_GIVEN TASK 1_
Using the passage on the Avenue of the Baobabs, answer these:
(a) Between which two places does the dirt road lined by the trees run?
(b) What does the local name "renala" mean in Malagasy?
(c) In what month and year did the avenue receive temporary protected status?

═══ TEXT SEGMENT ═══

Filed under : Africa, Editors Choice

 Seniors Marvel At The Avenue of the Baobabs

The Avenue (or Alley) of the Baobabs is located on the island country of Madagascar in Africa. Senior travelers may have heard the tree affectionately referred to as the upside-down tree, but it is also known as the boab, boaboa and bottle tree.

“Baobab” is the common label given to the Adansonia genus which contains eight tree species. The trees are known locally as ‘renala’, which is Malagasy for ‘mother of the forest’.  The trees line the dirt road between Morondava and Belon’i Tsiribihina in the Menabe region in western Madagascar.

Its striking landscape draws senior travelers from around the world, making it one of the most visited locations in the region. It has been a center of local conservation efforts, and was granted temporary protected status in July 2007 by the Ministry of Environment, Water and Forests, the first step toward making it Madagascar’s first natural monument.

═══ EXERCISE INPUT ═══

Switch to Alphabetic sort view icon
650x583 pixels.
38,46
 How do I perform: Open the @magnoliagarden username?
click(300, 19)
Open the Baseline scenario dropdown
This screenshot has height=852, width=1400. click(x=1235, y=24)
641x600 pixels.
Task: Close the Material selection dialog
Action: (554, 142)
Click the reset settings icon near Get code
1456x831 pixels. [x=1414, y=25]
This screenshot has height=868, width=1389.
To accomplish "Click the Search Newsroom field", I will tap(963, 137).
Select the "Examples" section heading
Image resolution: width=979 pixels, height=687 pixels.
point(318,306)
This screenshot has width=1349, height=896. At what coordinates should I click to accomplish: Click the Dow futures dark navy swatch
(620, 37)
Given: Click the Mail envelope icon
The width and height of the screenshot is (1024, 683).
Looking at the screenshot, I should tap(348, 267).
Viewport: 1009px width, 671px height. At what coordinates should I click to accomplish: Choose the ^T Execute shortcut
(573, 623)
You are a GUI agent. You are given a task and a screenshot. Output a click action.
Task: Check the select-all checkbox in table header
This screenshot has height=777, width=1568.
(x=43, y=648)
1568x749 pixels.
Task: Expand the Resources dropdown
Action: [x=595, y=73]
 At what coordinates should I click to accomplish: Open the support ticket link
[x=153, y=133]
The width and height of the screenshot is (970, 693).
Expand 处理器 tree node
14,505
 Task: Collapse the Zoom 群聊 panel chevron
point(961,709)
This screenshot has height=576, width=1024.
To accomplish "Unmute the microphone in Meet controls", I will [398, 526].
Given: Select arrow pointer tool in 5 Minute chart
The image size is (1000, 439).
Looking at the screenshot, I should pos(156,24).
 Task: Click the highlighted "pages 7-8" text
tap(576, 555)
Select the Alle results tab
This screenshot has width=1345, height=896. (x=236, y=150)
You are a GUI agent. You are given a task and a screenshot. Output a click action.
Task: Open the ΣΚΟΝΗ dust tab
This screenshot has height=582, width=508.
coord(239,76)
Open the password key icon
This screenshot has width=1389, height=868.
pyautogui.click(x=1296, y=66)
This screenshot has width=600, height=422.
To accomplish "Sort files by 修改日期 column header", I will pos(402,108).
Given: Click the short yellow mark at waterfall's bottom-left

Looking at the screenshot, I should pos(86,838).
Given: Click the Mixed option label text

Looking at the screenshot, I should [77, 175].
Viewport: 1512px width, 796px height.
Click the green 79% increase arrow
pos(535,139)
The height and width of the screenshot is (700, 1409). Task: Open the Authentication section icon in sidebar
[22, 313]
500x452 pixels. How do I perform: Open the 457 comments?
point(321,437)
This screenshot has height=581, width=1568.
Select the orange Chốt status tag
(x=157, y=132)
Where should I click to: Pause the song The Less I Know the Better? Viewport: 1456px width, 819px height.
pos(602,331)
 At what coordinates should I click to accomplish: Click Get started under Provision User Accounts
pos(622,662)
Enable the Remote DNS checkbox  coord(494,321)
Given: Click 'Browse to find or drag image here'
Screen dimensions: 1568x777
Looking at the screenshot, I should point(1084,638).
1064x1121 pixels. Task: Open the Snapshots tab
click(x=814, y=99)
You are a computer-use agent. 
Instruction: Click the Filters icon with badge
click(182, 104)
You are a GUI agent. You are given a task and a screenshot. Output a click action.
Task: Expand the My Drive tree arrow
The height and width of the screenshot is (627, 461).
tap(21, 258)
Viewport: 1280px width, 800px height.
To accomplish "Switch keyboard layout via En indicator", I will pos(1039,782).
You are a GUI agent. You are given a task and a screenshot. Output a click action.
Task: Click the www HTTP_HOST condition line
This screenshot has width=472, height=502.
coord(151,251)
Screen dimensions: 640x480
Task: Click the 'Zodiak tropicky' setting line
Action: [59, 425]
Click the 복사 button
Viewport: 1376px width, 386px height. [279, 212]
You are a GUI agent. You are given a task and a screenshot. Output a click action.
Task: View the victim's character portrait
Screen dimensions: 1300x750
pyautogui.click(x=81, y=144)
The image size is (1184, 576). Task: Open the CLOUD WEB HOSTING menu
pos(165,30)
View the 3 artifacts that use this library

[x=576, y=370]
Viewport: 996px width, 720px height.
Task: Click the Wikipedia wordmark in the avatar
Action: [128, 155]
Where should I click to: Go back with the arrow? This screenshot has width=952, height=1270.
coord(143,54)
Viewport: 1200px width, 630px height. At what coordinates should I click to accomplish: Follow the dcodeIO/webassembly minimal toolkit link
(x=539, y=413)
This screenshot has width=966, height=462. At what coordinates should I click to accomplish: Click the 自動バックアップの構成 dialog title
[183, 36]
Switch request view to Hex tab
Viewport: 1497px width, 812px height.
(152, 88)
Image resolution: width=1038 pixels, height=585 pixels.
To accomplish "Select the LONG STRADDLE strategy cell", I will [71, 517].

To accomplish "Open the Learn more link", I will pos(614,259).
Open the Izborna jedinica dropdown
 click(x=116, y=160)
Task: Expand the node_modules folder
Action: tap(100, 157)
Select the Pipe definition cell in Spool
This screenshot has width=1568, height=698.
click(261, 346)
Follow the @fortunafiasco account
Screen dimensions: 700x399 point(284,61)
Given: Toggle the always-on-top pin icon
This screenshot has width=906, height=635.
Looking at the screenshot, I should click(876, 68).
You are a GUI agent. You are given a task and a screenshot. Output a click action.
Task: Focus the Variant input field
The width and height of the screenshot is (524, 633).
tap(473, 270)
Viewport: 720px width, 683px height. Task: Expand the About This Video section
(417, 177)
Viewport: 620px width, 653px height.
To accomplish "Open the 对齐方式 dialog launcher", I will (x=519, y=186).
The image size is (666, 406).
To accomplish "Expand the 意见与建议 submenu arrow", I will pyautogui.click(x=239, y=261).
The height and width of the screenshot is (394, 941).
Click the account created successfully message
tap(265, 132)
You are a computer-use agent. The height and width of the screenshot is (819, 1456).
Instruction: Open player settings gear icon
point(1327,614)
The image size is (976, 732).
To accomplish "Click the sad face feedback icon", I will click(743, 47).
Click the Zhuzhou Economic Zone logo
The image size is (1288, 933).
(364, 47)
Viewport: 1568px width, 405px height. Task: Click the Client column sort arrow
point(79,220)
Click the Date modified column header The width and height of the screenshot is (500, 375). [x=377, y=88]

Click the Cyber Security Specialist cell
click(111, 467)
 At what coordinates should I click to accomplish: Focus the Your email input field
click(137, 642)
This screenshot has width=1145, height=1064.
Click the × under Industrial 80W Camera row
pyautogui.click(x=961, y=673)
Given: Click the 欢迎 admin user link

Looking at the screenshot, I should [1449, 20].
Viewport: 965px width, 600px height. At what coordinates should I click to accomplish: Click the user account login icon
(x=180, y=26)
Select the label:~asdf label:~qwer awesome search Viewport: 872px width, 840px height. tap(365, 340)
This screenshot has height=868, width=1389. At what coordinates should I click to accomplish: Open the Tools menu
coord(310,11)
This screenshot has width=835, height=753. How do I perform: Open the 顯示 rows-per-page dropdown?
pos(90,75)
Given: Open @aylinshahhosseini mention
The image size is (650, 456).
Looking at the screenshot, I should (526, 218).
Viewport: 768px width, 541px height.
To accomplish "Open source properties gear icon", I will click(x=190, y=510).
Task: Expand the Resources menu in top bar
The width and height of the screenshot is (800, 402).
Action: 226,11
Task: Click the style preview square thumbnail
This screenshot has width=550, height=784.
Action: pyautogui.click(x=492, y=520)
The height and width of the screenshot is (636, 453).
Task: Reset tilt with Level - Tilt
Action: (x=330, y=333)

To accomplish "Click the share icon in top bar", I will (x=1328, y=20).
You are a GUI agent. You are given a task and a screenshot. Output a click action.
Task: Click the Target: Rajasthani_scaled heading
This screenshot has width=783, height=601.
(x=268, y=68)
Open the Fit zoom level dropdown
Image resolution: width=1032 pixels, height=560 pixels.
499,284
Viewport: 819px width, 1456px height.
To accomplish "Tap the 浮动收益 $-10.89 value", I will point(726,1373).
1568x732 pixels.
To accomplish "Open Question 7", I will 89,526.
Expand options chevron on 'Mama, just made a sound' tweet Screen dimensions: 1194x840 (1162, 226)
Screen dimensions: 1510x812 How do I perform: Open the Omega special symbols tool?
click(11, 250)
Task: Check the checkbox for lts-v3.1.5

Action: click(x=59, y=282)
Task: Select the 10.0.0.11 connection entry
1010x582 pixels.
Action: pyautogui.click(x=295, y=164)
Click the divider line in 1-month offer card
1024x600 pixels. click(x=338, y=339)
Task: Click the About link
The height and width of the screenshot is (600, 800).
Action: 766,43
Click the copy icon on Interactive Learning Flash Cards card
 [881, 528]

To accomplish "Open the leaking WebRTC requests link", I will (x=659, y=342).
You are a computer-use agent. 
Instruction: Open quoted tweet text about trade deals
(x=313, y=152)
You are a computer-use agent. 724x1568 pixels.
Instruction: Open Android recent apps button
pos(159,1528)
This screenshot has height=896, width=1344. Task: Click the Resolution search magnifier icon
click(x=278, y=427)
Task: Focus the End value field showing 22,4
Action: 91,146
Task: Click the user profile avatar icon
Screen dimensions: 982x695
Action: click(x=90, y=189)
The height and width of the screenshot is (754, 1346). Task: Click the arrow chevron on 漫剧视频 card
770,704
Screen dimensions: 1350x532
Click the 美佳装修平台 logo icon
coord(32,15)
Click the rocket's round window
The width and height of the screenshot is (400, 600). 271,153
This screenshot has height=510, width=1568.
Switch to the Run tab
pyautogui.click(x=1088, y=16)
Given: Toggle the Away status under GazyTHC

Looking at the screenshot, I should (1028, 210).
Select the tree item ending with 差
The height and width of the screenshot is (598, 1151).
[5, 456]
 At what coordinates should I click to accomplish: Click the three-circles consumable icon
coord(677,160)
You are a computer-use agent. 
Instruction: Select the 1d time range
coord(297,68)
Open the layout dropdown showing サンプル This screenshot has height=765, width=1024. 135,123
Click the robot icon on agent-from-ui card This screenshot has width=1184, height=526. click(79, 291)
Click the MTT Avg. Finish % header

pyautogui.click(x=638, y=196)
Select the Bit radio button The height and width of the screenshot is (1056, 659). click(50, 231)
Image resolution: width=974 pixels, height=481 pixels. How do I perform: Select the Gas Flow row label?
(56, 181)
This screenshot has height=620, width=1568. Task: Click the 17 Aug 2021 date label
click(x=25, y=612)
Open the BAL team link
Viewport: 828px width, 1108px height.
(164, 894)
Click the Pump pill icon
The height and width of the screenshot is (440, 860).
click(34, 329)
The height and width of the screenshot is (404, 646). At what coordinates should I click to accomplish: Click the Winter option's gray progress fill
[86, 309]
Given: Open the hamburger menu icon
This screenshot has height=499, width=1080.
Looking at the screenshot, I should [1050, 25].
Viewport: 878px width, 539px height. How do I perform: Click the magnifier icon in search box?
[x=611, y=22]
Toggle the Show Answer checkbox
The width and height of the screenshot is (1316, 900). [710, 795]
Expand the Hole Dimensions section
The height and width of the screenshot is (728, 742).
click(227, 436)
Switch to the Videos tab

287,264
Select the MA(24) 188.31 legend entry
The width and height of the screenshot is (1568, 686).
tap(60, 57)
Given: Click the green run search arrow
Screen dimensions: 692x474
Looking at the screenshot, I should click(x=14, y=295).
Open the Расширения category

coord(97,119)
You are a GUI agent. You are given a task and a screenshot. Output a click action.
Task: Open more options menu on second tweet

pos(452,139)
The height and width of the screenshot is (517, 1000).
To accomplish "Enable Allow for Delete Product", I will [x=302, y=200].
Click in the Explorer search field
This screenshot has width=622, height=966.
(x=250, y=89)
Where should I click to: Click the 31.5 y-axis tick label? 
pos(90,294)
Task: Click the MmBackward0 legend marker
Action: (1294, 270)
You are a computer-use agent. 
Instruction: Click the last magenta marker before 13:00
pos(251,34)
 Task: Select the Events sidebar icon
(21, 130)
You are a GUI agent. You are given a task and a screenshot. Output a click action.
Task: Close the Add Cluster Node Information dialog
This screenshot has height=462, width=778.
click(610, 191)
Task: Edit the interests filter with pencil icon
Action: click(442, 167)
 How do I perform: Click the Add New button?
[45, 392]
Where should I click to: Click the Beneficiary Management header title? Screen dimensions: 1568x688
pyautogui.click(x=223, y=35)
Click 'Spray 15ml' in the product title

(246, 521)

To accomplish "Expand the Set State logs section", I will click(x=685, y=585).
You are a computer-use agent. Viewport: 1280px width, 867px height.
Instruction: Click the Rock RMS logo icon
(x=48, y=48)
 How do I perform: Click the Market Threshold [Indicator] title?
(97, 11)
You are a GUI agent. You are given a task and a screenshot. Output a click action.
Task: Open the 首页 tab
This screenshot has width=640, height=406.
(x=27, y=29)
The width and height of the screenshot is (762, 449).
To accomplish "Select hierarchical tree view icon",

═══

_GIVEN TASK 2_
Rewrite the entries starting at the line containing "How do I perform: Click the Market" and ending at the line containing "(x=27, y=29)", putting "Market Signal" in place of "Market Threshold" and leaving everything else unchanged.

_WRITTEN REPLY 1_
(a) Morondava and Belon'i Tsiribihina
(b) Mother of the forest
(c) July 2007

_WRITTEN REPLY 2_
 How do I perform: Click the Market Signal [Indicator] title?
(97, 11)
You are a GUI agent. You are given a task and a screenshot. Output a click action.
Task: Open the 首页 tab
This screenshot has width=640, height=406.
(x=27, y=29)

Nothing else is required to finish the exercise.